Böylece devlet yönetiminde demokrasinin sağlanıması ve korunması amaçlanmıştır. Anayasa bu düzeni sağlayıcı kurallarla donatılmıştır.
Bağlayıcı ve üstün nitelikte olan Anayasa kuralları, yasama, yürütme ve yargı organlarını, yönetim ile diğer kişi ve kuruluşları bağlayan temel hukuk kurallarıdır.

Ayrıca normlar hiyerarşisi benimsenmiş; alt normların üst normlara aykırı olması engellenmiştir.
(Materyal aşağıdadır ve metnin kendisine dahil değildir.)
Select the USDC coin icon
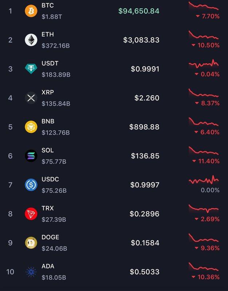 [31, 185]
Anayasa Mahkemesi kararları yasama, yürütme ve yargı organlarını, yönetimi, tüm gerçek ve tüzel kişileri bağlar ve bu kararlar iktidar işlemlerinin meşruiyet kaynağını oluşturur.

“Kremna (Κρεμνα)`

Uçurumun kıyısında bir Pisidia kenti. Klasik Yunanca "Uçurum" anlamına gelen (κρημνός) kelimesinden yola çıkarak adının veril...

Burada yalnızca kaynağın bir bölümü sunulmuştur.